Further, Sayoc appeared to believe in the conspiracy theory of “chemtrails” polluting people’s brains. He posted several memes lamenting America’s historical mistreatment of Native peoples, calling it a greater “genocide” than the Holocaust. He was a diehard supporter of Donald Trump as far back as the Republican presidential primary of 2016, and he accused the Koch brothers of planning to attack his preferred candidate with “plants,” which he illustrated with a low-res photo of two apparently black men wearing KKK hoods.
He posted several photos while attending Trump’s rallies, wearing a MAGA hat at the gym, and holding Trump-Pence signs.
Sayoc’s Facebook presence, while at times disturbing, mostly reveals what appears to be a lonely man trying to prove himself. He would often revisit younger, fitter photos of himself, inserting them into galleries of contemporary male models; take photos posing with younger women in clubs; take photos of food pictures on a computer screen as though they were dishes at his purported restaurant; and take selfies in front of businesses or Florida marinas. Where he seemed happiest was at Trump rallies, posing with other people of color who support the president.
On Sayoc’s apparent Twitter accounts, his darker tendencies went on full display. He would not only indulge conspiracy theories but accuse the president’s political foes of sending “threats” that would be “answered” by “We Unconquered Seminole.”
Sayoc’s Twitter accounts would share a single meme in multiple consecutive posts — as many as eight in a row. He would send similar violent images (crocodiles eating people, fatal snake bites, and a group of men decapitating a goat) to Hollywood figures like Jim Carrey and Ron Howard, Democratic politicians like Joe Biden and the mayor of Portland, OR, and liberal Fox News contributors like Rochelle Ritchie. A constant refrain was “the Everglades,” to insinuate that these individuals’ bodies would “vanish” in the “swamp.”
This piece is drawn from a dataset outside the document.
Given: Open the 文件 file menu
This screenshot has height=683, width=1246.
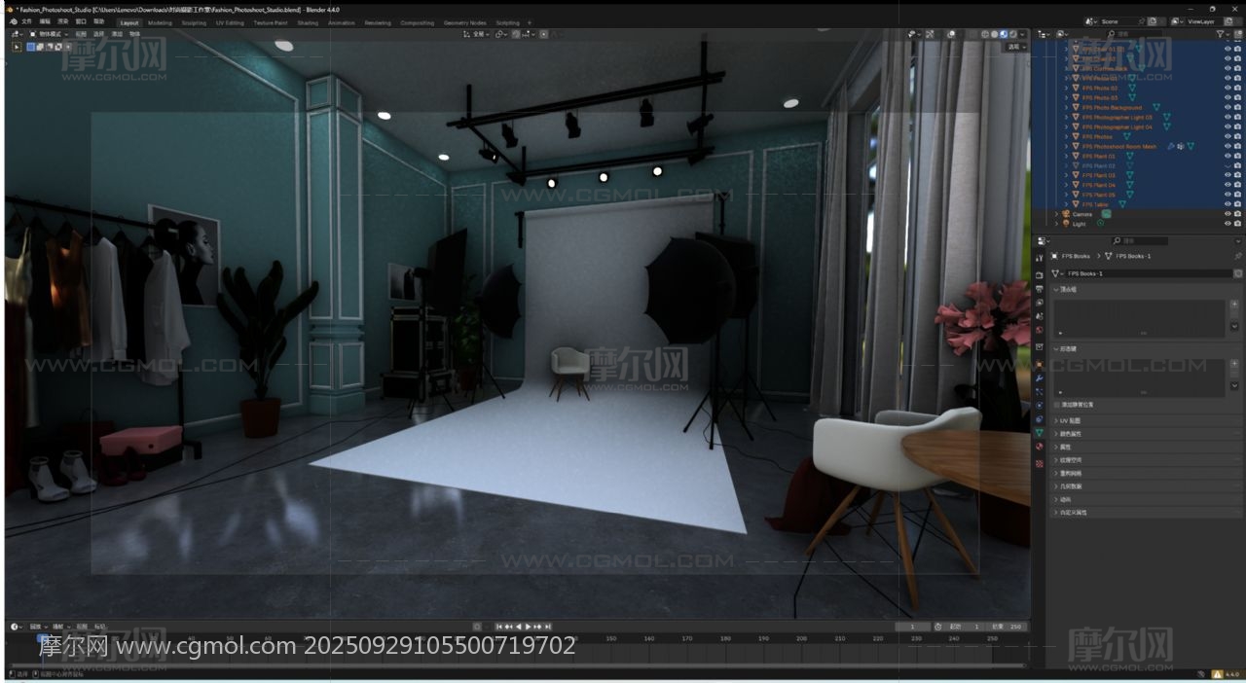Looking at the screenshot, I should (x=26, y=21).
These violent threats often came in response to harmless political opinions. His interactions with Ron Howard seem to be in response to a TMZ interview where the director called for law enforcement to investigate President Trump’s taxes. Many of Sayoc’s Twitter posts were responses to TMZ’s or Fox News’s feeds.
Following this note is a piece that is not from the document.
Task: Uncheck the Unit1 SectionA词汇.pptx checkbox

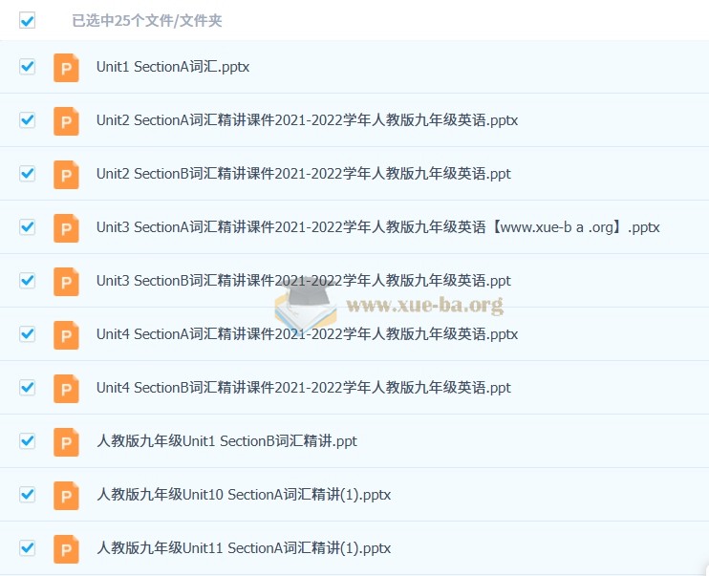Action: (x=27, y=67)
Some of Sayoc’s attacks contradicted each other, showing inconsistencies in his ideology. He shared several memes accusing George Soros — the first target to receive a bomb package — of controlling left-wing activists and politicians like David Hogg or Andrew Gillum. Yet he also shared an anti-Semitic meme that depicted Soros as controlling former president George W. Bush — pictured lighting a menorah. However, he also shared memes accusing Arnold Schwarzenegger of being a Nazi.
While he appeared to watch and interact with Fox News frequently, Sayoc shared images from many news sources based on whatever topic of figure he was focused on at the moment. He posted articles on the arrest of Hallandale, FL, mayor Joy Cooper from Daily Wire, ZeroHedge, and local news outlets. He posted headlines from The Hill, Breitbart, Politico, and many more publications regarding Andrew Gillum.
Yet this social media presence appears to be a symptom of long-running issues. Sayoc has an extensive criminal record and a troubled financial history predating Trump’s political rise, which Breitbart News has documented in its live coverage of his arrest. His home was foreclosed in 2009 and he filed for bankruptcy in 2012. In 2002, he made a bomb threat vowing an attack that would be “worse than 9/11” — less than one year after the Twin Towers fell. He has been arrested over the years for charges including grand theft, possessing a stolen vehicle, battery, fraud, and tampering with evidence.
Law enforcement has yet to specify a motive in Sayoc’s alleged terror campaign, but AG Sessions told reporters that he “appears to be a partisan.” From these social media profiles and the exclusive targeting of Trump critics, the investigation may find that Sayoc was indeed motivated in part by pro-Trump politics.